Your objective → Can you give the lines of the entries as a Markdown table with the columns Row and Content, starting at the first line of the entries and ending at the line that contains "[x=206, y=123]", with blank lines left out?

Dataset extract →
+ + + + + + +
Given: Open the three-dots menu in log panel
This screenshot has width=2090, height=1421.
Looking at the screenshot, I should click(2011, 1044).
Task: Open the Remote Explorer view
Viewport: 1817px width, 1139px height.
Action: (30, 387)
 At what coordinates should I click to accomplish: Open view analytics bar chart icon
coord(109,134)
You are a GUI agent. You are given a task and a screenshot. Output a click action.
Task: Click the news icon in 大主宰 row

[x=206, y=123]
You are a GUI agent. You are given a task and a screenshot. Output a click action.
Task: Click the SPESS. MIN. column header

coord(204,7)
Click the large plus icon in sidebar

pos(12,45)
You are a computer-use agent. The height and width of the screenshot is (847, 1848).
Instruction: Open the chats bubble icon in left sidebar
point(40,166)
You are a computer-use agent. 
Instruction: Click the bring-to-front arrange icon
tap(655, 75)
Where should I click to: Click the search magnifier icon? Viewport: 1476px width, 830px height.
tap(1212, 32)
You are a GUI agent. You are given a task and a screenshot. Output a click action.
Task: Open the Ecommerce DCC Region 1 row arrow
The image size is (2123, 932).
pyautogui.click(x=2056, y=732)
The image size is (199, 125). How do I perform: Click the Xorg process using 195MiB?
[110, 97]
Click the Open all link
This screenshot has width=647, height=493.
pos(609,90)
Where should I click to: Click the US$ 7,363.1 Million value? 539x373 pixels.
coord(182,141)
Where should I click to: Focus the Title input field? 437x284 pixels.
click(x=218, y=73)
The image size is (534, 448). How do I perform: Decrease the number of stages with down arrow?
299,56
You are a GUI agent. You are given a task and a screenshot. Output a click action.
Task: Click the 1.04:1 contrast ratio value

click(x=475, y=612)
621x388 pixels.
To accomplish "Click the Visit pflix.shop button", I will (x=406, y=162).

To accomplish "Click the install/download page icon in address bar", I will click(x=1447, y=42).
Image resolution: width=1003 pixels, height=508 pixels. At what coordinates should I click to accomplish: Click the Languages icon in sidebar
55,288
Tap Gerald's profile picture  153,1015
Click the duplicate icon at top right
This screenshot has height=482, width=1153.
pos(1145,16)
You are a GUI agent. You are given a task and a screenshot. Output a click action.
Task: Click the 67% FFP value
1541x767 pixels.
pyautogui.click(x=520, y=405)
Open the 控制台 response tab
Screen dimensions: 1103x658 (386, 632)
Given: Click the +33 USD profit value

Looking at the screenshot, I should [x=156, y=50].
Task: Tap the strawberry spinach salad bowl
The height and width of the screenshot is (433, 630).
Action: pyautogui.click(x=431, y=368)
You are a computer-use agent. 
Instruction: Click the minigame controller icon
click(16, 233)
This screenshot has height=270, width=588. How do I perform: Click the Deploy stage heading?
+ + + + + + +
Worked answer →
| Row | Content |
|---|---|
| 1 | Given: Open the three-dots menu in log panel |
| 2 | This screenshot has width=2090, height=1421. |
| 3 | Looking at the screenshot, I should click(2011, 1044). |
| 4 | Task: Open the Remote Explorer view |
| 5 | Viewport: 1817px width, 1139px height. |
| 6 | Action: (30, 387) |
| 7 |  At what coordinates should I click to accomplish: Open view analytics bar chart icon |
| 8 | coord(109,134) |
| 9 | You are a GUI agent. You are given a task and a screenshot. Output a click action. |
| 10 | Task: Click the news icon in 大主宰 row |
| 11 | [x=206, y=123] |